Datafication of health: User, patient, and professional perspectives)
13-14 April 2023, Eindhoven University of Technology (The Netherlands ), and online
Datafication of health is the process of collecting, analyzing, and visualizing data about health in order to frame and define the meaning and implications of health and disease and expand prevention and care pathways. It is closely related to digitalization of health care, the process of transforming the operating models and social interactions of health care using information technology. In this international scientific conference, we devote attention to the psychological, philosophical and ethical aspects of datafication of health. The conference encompasses empirical research on user, patient, and professional perspectives, as well as philosophical and ethical critique of datafication. Some questions to be considered are:
- What is the relationship between datafication, medicalization, and responsibilization of health? (“Responsibilization” refers to efforts to make people responsible for their own health.)
- How does datafication create different health trajectories and effects within different population groups and roles (e.g., young, older, people with chronic illness, the “worried well”, long term care recipients, informal caregivers, women, men, other gender identities, people of color)?
- Under what conditions (if any) can datafication of health provide knowledge and empowerment to users and patients? How can technology design best respond to user and patient perspectives concerning health and access to care?

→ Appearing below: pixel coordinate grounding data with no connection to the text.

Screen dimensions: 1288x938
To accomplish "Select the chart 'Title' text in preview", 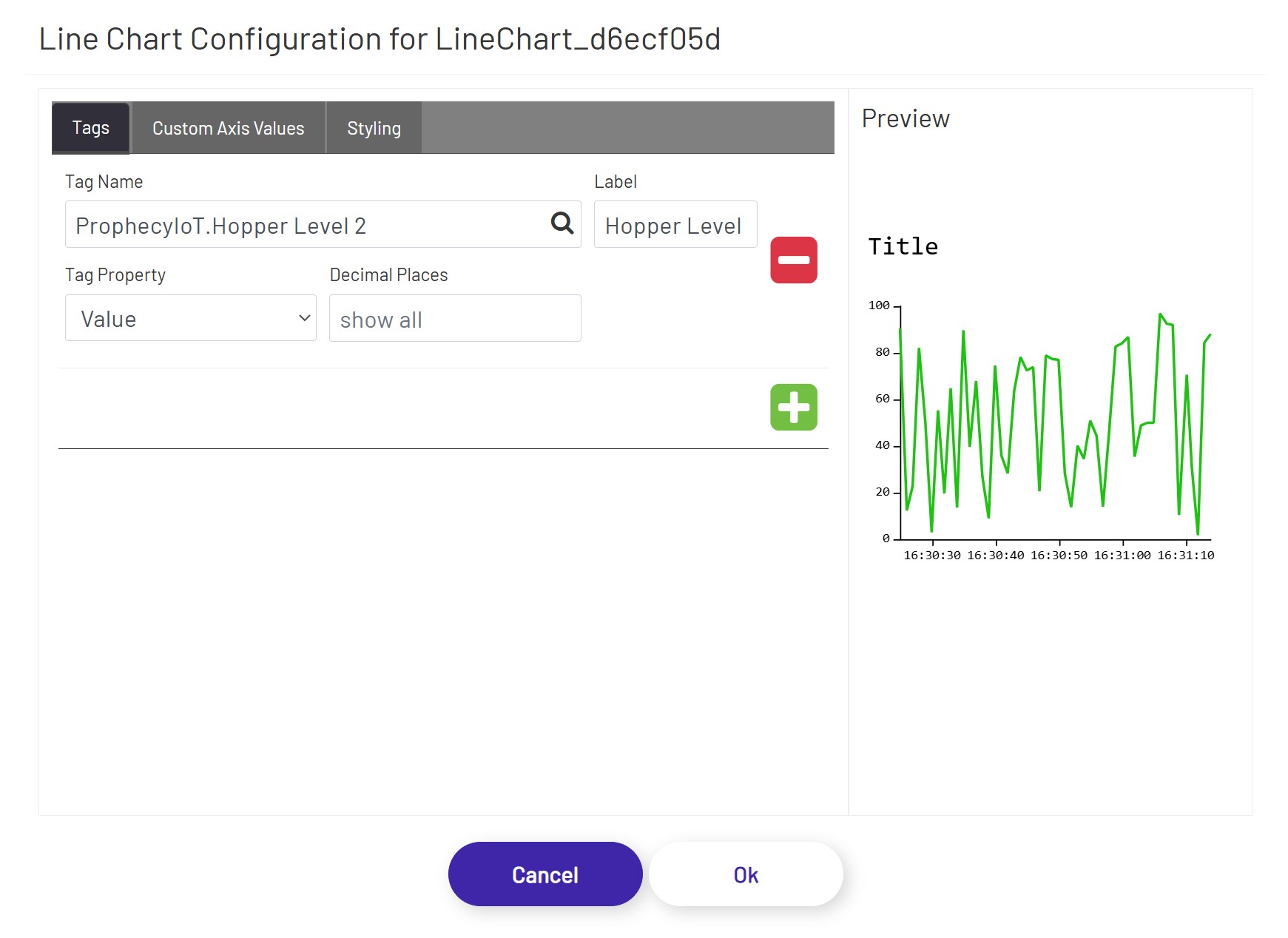I will (903, 246).
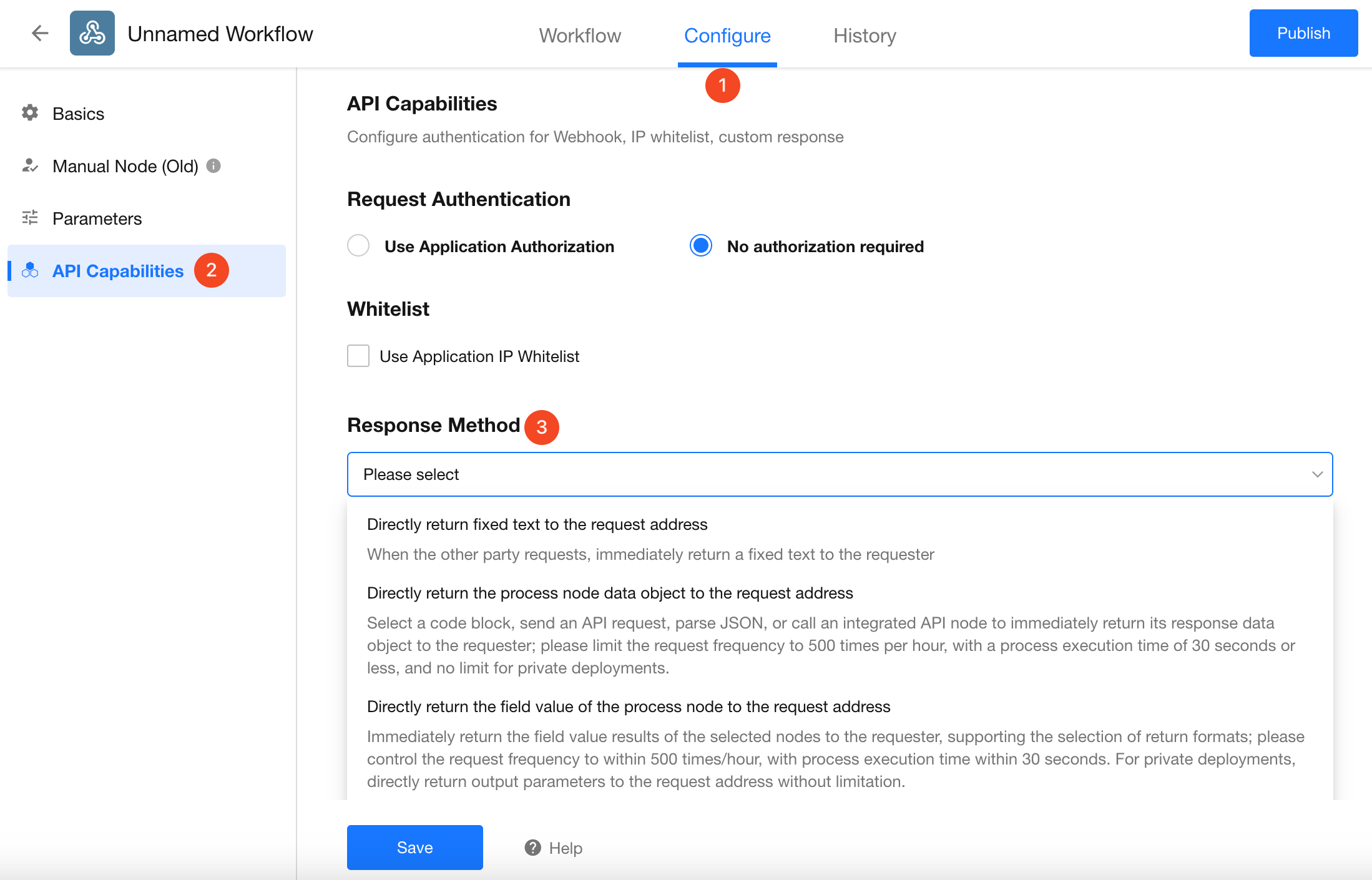Screen dimensions: 1372x880
Task: Click the API Capabilities cubes icon
Action: click(30, 270)
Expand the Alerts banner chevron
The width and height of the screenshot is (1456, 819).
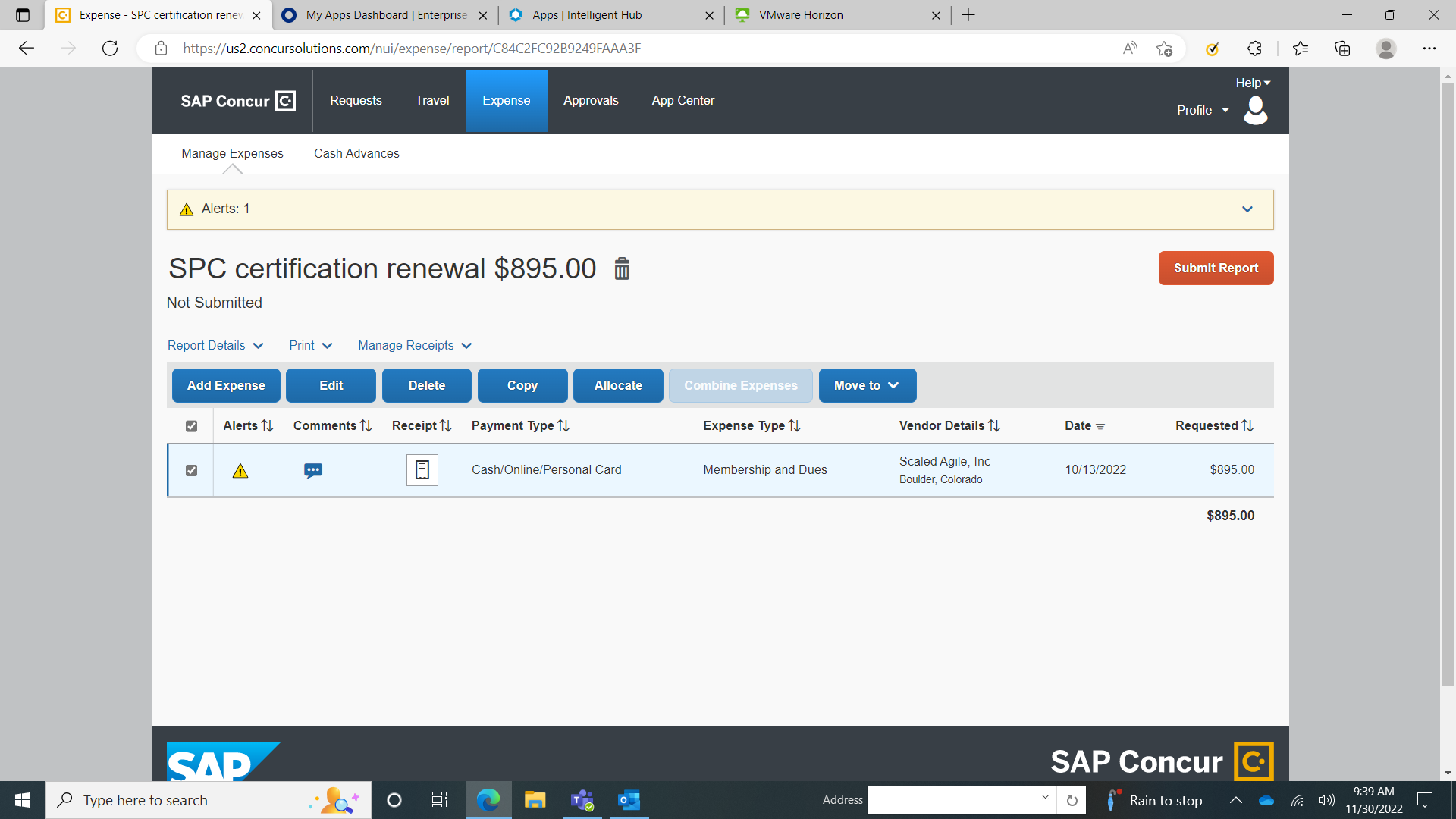click(1247, 209)
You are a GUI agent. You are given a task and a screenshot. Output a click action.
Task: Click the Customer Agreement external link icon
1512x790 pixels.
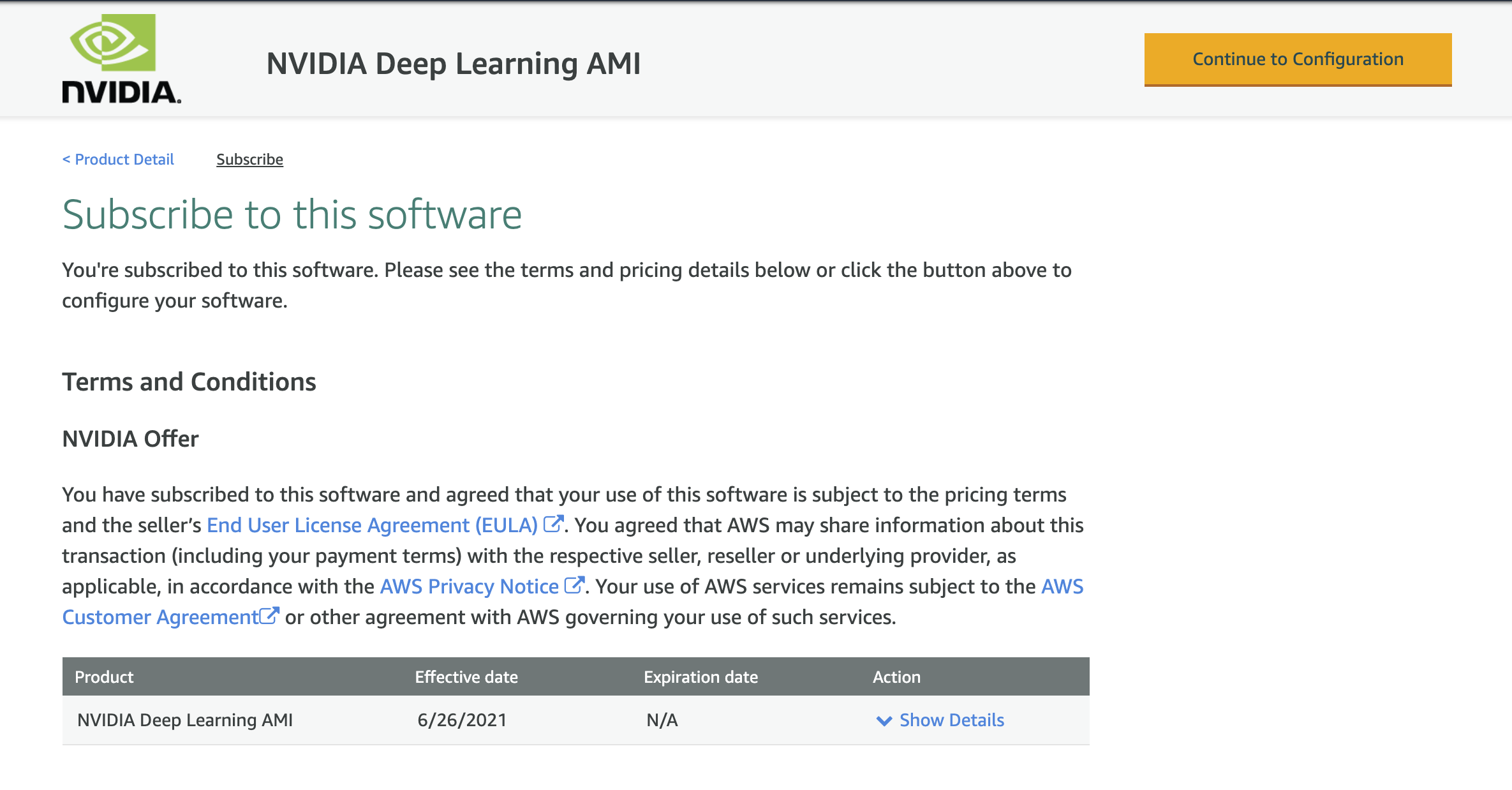269,616
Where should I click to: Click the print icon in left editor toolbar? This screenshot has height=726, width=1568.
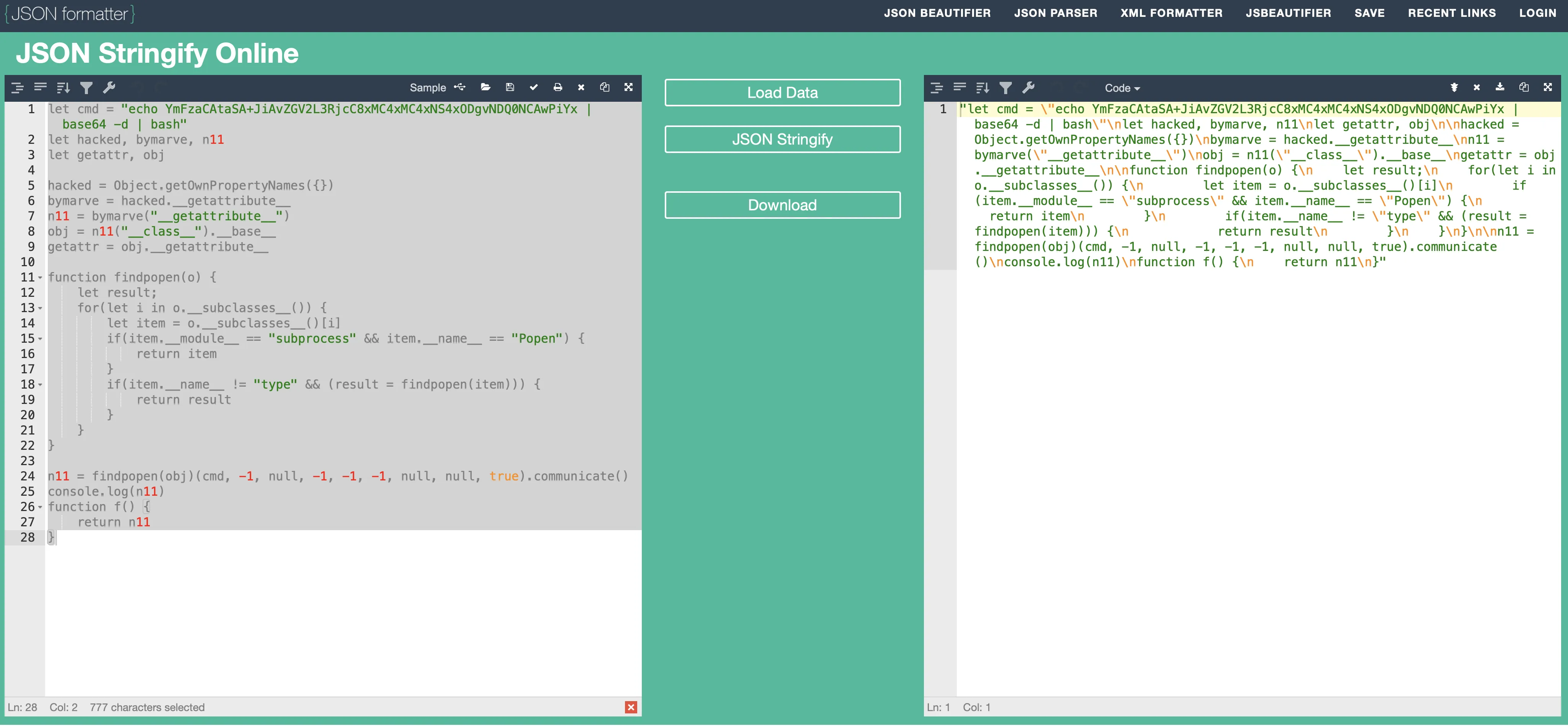click(x=558, y=88)
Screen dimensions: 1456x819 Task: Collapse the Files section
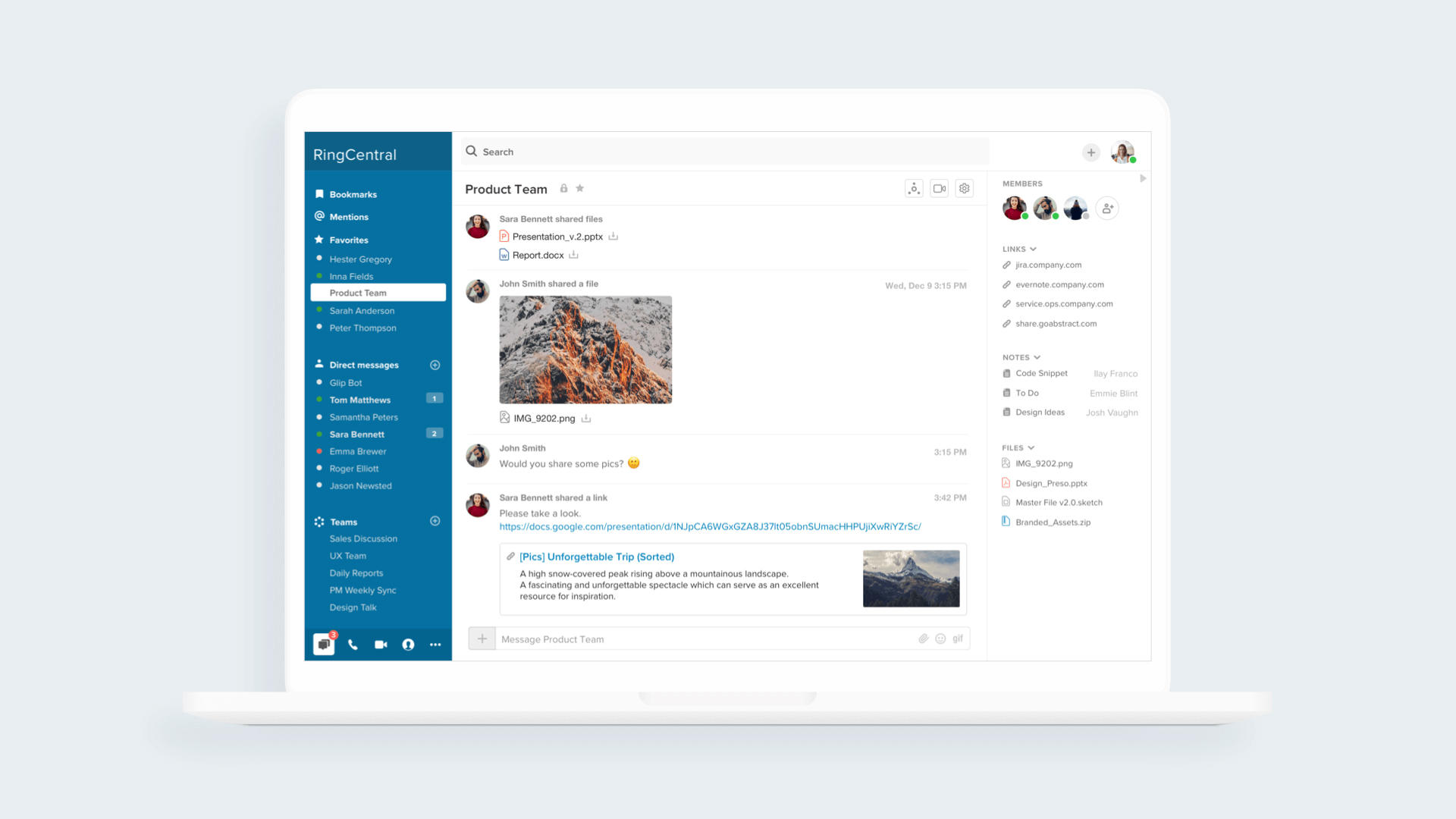click(1031, 448)
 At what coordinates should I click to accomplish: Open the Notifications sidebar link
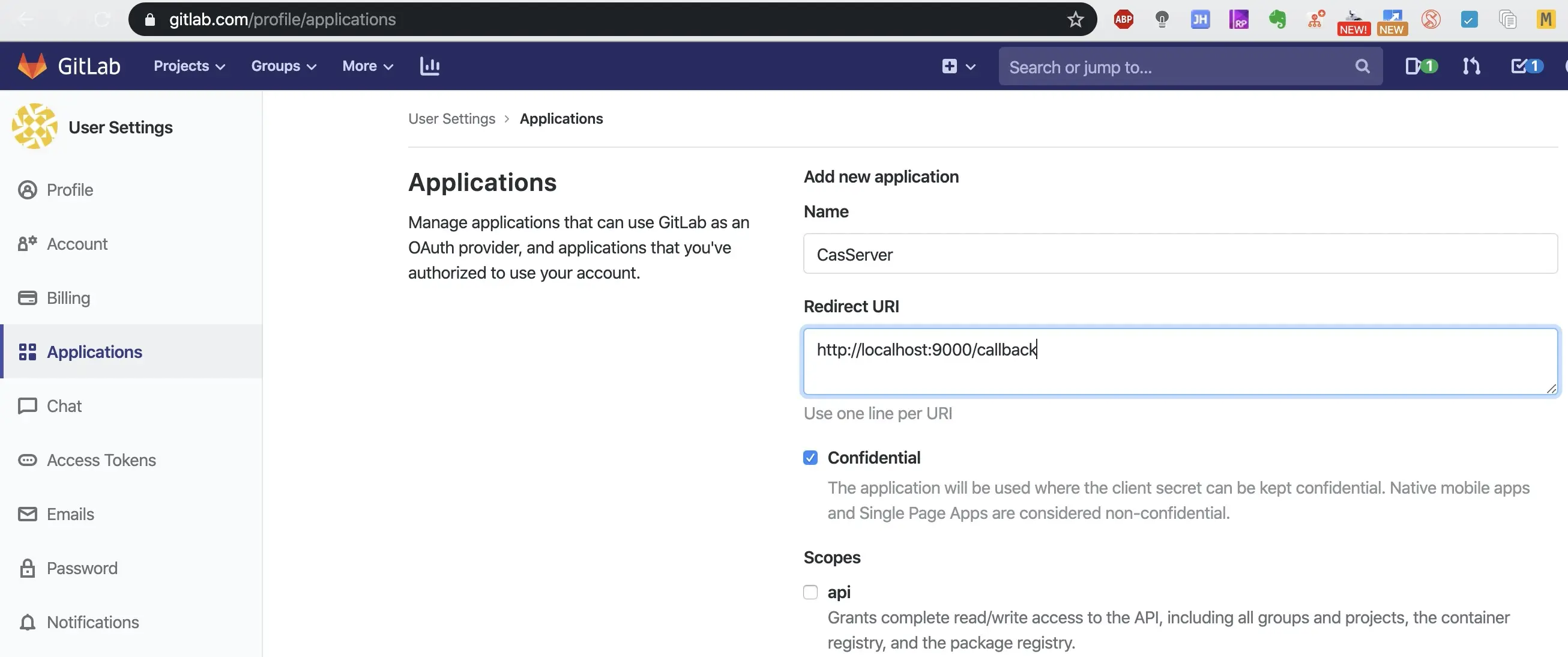tap(92, 622)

- What effect does datafication have on clinical roles and responsibilities and the patient-clinician relationship? Can the practice of medicine be made more caring and trustworthy through new techniques of using health data?
- How do ethical concerns and legal constraints regarding data privacy influence datafication of health, and what distinctive concerns arise about health data privacy in the age of big data?
The perspectives of users, patients, and professionals on these questions are of particular importance in this conference. On the afternoon of the second day of the conference, a valorization workshop will be held with stakeholders in the NWO-MVI research project “Mobile Support Systems for Behavior Change,” which is our sponsor. This will include workshops, focus groups, and presentation of the results of the project.
Keynote Speakers
- Janna Hastings, Assistant Professor of Medical Knowledge and Decision Support at the Institute for Implementation Science in Health Care, Faculty of Medicine, University of Zurich, and Vice-Director, School of Medicine, University of St. Gallen.
- Deborah Lupton (virtual from Australia), SHARP Professor in the Centre for Social Research in Health and the Social Policy Research Centre and Leader of the Vitalities Lab, University of New South Wales, Australia. Professor Lupton is also the UNSW Node Leader, Health Focus Area Leader and People Co-Leader of the Australian Research Council Centre of Excellence for Automated Decision-Making and Society.
- Tamar Sharon, Professor of Philosophy, Digitization and Society, Chair of the Department of Ethics and Political Philosophy at Radboud University, and Co-director of iHub, Radboud’s interfaculty center for research on digitalization and society.